Collected data entries:
┌──
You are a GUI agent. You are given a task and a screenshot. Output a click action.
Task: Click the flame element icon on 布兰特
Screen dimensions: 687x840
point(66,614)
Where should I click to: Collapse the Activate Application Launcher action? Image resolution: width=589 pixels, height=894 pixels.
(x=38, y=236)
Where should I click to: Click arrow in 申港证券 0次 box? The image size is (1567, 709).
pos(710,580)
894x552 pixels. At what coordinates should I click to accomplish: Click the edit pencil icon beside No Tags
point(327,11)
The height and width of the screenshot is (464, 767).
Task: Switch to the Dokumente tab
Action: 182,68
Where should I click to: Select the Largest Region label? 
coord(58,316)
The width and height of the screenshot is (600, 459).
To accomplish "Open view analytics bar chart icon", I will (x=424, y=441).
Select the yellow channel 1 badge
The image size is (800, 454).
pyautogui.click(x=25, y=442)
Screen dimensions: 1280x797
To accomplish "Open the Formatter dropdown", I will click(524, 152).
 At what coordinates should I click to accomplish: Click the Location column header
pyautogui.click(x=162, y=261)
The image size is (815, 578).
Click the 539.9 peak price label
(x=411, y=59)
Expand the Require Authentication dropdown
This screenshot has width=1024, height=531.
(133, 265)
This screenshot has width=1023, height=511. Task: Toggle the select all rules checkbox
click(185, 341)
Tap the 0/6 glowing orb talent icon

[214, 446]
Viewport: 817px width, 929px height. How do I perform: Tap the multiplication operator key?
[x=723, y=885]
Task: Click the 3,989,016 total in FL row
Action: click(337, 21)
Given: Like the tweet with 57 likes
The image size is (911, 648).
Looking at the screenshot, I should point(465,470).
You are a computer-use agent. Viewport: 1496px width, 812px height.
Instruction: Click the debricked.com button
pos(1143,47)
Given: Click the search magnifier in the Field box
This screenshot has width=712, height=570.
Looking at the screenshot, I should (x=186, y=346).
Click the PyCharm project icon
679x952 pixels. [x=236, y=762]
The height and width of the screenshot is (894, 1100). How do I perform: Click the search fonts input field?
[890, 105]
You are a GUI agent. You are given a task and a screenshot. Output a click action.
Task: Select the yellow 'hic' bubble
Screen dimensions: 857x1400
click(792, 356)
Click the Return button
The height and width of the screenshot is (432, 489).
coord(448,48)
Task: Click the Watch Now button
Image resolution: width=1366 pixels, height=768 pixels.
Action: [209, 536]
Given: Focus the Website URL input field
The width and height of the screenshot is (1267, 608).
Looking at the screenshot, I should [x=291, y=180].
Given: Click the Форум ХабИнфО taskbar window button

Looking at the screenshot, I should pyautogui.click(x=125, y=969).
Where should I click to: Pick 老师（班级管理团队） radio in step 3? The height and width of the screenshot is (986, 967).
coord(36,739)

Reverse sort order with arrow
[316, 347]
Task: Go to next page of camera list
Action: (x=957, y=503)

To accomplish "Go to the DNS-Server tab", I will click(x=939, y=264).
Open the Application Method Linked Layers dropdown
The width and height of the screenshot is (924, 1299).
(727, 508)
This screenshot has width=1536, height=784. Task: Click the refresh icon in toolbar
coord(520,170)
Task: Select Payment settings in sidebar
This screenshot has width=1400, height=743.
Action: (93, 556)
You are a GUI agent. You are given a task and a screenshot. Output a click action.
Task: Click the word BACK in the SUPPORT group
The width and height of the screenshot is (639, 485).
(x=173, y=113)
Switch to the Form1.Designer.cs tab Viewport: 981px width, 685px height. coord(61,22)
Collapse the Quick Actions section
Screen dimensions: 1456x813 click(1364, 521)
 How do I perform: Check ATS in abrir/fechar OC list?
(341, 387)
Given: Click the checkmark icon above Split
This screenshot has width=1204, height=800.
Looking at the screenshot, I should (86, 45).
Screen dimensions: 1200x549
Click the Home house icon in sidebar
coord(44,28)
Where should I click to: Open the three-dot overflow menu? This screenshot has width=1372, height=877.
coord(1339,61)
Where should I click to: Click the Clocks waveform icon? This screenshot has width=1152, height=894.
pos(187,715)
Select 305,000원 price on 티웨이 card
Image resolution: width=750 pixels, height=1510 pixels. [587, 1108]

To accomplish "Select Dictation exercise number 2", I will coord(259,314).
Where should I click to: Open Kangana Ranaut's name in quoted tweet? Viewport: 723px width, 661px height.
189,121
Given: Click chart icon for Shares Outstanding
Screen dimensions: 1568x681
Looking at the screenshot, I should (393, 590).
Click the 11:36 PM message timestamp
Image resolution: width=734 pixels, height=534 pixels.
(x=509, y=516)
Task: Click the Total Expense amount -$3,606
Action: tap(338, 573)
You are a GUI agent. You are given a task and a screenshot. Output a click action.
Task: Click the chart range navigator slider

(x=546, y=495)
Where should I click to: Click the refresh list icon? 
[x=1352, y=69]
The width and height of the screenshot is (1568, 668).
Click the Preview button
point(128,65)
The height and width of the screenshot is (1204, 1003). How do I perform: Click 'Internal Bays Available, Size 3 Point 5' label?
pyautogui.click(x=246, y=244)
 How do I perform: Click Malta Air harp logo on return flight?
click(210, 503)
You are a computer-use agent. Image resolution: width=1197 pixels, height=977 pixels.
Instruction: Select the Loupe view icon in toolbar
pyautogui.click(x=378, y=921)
└──
:: What the task asks ::
What is the number of lines in the entries above that hold the string "yellow"? Please state that number alone.

:: Your response ::
2